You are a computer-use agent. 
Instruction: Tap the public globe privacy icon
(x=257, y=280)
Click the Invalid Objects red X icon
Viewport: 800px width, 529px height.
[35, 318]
+++
## WORK TASK
Every single record must be transcribed exactly as it stands.

## RESPONSE FOR THIS EXERCISE
You are a computer-use agent. 
Instruction: Tap the public globe privacy icon
(x=257, y=280)
Click the Invalid Objects red X icon
Viewport: 800px width, 529px height.
[35, 318]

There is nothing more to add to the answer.